## RECORDS PROVIDED
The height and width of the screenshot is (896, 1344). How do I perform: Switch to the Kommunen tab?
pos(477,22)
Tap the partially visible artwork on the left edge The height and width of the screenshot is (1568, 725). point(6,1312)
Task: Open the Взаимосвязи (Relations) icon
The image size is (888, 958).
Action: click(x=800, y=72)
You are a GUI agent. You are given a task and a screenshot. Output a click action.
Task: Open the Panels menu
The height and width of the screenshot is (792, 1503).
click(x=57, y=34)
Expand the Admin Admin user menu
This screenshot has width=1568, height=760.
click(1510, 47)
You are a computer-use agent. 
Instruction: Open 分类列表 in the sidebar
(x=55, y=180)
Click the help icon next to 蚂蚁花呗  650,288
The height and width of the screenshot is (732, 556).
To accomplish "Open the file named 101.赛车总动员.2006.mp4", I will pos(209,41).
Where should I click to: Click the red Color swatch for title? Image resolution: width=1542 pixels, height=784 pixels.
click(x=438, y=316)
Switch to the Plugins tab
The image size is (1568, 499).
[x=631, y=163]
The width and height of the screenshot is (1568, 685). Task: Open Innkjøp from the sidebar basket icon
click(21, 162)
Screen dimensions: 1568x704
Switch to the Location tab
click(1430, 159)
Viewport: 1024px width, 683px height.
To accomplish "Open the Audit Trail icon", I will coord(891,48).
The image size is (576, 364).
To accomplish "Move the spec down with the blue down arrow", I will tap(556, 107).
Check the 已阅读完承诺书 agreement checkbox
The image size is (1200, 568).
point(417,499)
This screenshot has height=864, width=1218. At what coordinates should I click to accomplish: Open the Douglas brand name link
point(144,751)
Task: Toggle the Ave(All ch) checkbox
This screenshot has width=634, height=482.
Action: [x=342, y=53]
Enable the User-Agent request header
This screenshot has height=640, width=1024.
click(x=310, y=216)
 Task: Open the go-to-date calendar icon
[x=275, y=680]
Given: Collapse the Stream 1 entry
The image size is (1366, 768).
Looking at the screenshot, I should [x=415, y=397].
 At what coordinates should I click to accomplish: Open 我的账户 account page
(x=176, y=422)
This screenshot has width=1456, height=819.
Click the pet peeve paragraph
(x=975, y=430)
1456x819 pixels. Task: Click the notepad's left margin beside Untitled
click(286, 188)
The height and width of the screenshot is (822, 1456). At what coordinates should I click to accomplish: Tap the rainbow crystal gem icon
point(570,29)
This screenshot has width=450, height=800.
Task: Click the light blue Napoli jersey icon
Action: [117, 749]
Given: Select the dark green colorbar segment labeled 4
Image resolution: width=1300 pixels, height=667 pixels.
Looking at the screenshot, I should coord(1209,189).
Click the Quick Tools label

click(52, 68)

## WHAT YOU HAVE TO DO
Wherever a line in the entries above holds "will", copy that line.

## RESPONSE BELOW
To accomplish "Open the file named 101.赛车总动员.2006.mp4", I will pos(209,41).
To accomplish "Open the Audit Trail icon", I will coord(891,48).
To accomplish "Move the spec down with the blue down arrow", I will tap(556, 107).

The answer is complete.